Cultural tailoring of the GC model and content is an essential step to increase reach [48]. In Suriname, the use of herbal medicine and traditional remedies is common [49]. For example, vaginal steam baths are a widespread ritual, especially postnatally. Yet, excessive use of steam baths is linked to ‘dry sex’ and quicker spread of sexually transmitted diseases [50]. As some traditional practices, such as vaginal steam baths, can be detrimental to health, they should be discussed in GC sessions in a manner that is respectful of the cultural heritage. On that account, it is crucial to consider the socio-political context when implementing GC in previously colonized countries; [48]especially in a multi-nation project such as GC_1000.

Limitations

Response bias may have painted an overly positive picture of the perception of GC. We acknowledge this limitation and the fact that the prohibition of women to make critical remarks is so deeply rooted in the culture that it is hardly possible to overcome this limitation during a RQI. Due to a lack of actual experience with GC, it was challenging for interviewees to name advantages and disadvantages of the GC model, to suggest specific adaptations, or to foresee the community’s response to GC. However, as recognized in the CFIR addendum, [11] the investigation of anticipated rather than actual implementation outcomes lies in the nature of pre-implementation context analyses. We acknowledge that anticipated barriers and facilitators may differ from actual barriers and facilitators, and therefore evaluation efforts will continue throughout the implementation process. Moreover, interviews were conducted during the peak of the Covid-19 pandemic, which lead to a number of limitations: (1) several interviews were conducted online as traveling was not possible, (2) reliance on local researchers with less experience in qualitative research methods was inevitable (e.g., use of closed-ended questions), (3) during the interviews much time was allocated to discussing the impact of covid on GC. To overcome covid-imposed challenges, we discussed preliminary findings during elaborate online debriefings, visited implementation sites at a later stage and closely involved the leading Surinamese researchers for member checking of findings.

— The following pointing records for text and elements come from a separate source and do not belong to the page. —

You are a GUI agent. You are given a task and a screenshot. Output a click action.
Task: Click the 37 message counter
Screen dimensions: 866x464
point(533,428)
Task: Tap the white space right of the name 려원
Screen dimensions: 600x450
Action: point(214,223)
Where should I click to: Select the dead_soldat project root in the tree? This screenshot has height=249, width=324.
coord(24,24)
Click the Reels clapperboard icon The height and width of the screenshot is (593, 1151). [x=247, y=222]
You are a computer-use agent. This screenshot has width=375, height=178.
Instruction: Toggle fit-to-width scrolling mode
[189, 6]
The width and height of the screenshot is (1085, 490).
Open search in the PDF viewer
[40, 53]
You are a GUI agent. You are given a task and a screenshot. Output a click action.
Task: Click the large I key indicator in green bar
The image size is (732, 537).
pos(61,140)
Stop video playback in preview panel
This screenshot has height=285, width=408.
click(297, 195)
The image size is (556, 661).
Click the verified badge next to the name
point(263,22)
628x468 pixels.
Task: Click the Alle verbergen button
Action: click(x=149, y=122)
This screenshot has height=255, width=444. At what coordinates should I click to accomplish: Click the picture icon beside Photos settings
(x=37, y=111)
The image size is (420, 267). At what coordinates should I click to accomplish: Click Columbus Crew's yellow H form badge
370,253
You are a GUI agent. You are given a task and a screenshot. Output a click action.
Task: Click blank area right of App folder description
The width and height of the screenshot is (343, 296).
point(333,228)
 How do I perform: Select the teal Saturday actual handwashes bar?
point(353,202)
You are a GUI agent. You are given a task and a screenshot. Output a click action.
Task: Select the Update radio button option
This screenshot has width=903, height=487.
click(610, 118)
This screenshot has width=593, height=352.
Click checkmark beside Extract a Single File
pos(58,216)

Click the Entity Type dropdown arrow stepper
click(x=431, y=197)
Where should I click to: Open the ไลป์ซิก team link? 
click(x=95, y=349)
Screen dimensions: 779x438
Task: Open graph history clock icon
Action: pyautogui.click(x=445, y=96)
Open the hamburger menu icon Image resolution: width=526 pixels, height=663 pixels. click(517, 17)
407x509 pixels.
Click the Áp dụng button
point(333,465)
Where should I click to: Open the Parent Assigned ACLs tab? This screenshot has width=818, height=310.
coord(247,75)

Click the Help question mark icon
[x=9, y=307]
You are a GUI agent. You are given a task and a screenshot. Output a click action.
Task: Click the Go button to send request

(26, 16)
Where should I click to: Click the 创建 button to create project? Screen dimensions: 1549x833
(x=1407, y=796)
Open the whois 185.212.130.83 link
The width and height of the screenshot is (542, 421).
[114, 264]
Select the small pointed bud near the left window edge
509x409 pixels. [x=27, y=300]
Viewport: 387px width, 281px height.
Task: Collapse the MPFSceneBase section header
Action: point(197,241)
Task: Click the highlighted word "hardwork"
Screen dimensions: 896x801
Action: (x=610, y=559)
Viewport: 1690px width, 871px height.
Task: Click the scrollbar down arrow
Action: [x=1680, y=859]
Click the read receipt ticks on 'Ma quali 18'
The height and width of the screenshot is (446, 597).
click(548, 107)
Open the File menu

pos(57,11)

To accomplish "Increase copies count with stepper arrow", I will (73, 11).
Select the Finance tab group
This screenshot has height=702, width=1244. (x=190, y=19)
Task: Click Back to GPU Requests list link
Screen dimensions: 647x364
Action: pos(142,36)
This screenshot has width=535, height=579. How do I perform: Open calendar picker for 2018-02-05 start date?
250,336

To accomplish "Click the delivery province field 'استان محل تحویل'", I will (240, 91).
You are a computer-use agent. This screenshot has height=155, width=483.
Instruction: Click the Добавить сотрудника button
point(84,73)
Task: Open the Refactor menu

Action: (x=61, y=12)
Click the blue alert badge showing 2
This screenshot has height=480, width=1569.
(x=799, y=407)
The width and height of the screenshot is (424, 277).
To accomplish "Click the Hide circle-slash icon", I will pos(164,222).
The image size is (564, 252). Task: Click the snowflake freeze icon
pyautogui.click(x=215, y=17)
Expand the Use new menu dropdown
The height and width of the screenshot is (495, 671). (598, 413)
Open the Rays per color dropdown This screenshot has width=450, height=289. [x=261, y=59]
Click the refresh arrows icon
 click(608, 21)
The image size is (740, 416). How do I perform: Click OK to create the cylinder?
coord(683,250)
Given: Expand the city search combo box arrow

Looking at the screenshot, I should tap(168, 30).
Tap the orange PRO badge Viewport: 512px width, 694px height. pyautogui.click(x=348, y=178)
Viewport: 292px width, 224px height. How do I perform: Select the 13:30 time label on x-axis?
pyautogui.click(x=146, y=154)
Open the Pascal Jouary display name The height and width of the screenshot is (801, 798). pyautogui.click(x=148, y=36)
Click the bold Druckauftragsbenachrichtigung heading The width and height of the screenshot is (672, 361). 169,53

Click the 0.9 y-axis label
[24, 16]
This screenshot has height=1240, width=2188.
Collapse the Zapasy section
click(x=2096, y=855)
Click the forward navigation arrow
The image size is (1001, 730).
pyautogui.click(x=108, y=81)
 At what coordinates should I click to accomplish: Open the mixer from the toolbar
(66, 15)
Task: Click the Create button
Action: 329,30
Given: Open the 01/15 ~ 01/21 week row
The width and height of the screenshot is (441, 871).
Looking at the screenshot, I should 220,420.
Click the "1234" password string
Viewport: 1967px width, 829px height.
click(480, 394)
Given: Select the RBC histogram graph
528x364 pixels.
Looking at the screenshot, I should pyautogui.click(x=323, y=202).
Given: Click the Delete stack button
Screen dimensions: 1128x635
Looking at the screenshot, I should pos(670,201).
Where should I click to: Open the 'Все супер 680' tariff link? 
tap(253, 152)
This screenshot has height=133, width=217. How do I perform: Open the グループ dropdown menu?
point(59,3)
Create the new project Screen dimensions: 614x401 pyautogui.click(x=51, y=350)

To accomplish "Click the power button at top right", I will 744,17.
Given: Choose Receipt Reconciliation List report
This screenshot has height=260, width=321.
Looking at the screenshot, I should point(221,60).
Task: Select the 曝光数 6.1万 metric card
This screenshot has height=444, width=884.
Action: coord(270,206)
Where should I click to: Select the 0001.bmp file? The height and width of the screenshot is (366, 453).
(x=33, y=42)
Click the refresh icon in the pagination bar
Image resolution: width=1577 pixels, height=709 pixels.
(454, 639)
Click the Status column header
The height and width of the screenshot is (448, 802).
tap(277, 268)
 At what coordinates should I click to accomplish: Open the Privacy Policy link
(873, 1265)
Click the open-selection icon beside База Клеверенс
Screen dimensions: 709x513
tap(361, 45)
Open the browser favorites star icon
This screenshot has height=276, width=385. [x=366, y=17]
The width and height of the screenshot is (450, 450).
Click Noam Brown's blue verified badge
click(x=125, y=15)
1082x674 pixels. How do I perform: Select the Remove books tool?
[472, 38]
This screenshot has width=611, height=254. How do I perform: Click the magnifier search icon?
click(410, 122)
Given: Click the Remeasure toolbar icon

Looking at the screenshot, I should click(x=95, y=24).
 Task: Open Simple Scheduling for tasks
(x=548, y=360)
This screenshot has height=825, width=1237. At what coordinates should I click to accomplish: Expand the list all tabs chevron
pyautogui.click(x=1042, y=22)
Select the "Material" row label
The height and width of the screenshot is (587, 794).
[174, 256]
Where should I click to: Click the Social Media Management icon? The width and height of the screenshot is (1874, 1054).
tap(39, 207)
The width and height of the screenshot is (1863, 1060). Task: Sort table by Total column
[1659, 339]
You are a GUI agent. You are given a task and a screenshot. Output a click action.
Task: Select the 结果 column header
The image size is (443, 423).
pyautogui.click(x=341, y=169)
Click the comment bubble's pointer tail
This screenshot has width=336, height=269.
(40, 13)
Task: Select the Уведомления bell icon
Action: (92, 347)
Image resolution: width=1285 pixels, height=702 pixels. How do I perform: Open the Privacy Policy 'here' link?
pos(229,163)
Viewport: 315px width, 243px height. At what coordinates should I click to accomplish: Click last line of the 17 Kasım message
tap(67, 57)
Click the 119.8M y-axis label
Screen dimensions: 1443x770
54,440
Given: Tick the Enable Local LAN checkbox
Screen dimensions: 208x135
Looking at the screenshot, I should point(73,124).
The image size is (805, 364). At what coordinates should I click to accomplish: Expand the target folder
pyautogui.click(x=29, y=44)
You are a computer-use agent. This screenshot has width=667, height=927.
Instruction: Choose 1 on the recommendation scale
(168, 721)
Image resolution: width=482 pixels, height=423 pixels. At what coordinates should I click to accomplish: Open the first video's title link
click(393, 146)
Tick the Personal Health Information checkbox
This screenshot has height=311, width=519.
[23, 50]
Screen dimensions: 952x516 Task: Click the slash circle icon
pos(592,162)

Covid-related themes are not included in our findings as they are less relevant at the time of publication.

Conclusion

Multi-layered contextual factors impact not only implementability and sustainability of GC, but also reach. Therefore – and in agreement with other implementation outcome taxonomies— [51, 52] we advise future researchers and implementors of GC to investigate not only determinants for implementability and sustainability, but also those factors that may hamper, or facilitate up-take. Practical, attitudinal and cultural barriers to GC participation need to be examined. As previously claimed, flexibility is a prerequisite when implementing GC in LMICs [53] but a comprehensive strategic plan that clearly outlines benefits and costs, roles of different professionals, location and scheduling as well as implementation strategies to enhance reach is equally important. Themes identified in this study will inspire the development of adaptations and implementation strategies at a later stage of the GC_1000 project.